"Of course, no one person has the time, knowledge, or skill to learn everything about a landscape, so in my walks I have relied upon the labors of generations of botanists, ornithologists, zoologists, geologists, ecologists, meteorologists, astronomers, cultural historians, and a host of other specialists who have studied with particular care some feature of the natural world. Whenever possible, I queried people I met along the way: the old people who grew up in the landscape, who knew it in its former incarnations, who watched it change; and the children, who still have the capacity to see everything afresh and to see things the rest of us might miss. I have attended, too, to language. How did the wood anemone and Sheep Pasture get their names? What does the queset of Queset Brook signify in the language of Native Americans? Scratch a name in a landscape, and history bubbles up like a spring.

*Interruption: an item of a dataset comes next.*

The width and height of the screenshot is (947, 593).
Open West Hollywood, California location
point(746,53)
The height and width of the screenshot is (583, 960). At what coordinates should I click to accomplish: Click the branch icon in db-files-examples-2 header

"In my daily rambles along the path, I have been inspired by a famous observer of the Irish landscape, the early-twentieth-century naturalist Robert Lloyd Praeger, who walked over all of Ireland 'with reverent feet,' he said, eschewing motor transport, 'stopping often, watching closely, listening carefully.' And although I have aspired to Praeger’s pedal reverence, I know I have fallen short. Another thirty-seven years walking my path would not do it justice. The contemporary writer and cartographer Tim Robinson, another close observer of the Irish landscape, defines something he calls the 'adequate step,' a step worthy of the landscape it traverses. The adequate step takes note of geology, biology, myths, history, and politics, says Robinson in Stones of Aran. It also includes the consciousness of the walker. And even all of that, he states, is not enough. No step, or series of steps, can ever be fully adequate. 'To forget the dimensions of the step is to forgo our honor as human beings,' he writes, 'but an awareness of them equal to the involuted complexities under food at any given moment would be a crushing backload to carry.'

"A crushing backload, indeed: fiddlehead ferns, downy woodpecker, pickerel, granite flake, Canada mayflower, moonrise, bluebirds, spring peepers, monarch butterflies, glacial scratches on bedrock, and, of course, the human history of my path, which in its transformations over the centuries encapsulates in many surprising ways the history of our nation and of our fickle love affair with the natural world. Step by step, year by year, the landscape I traverse became deeper, richer, more multidimensional, always overflowing the mind that sought to contain it."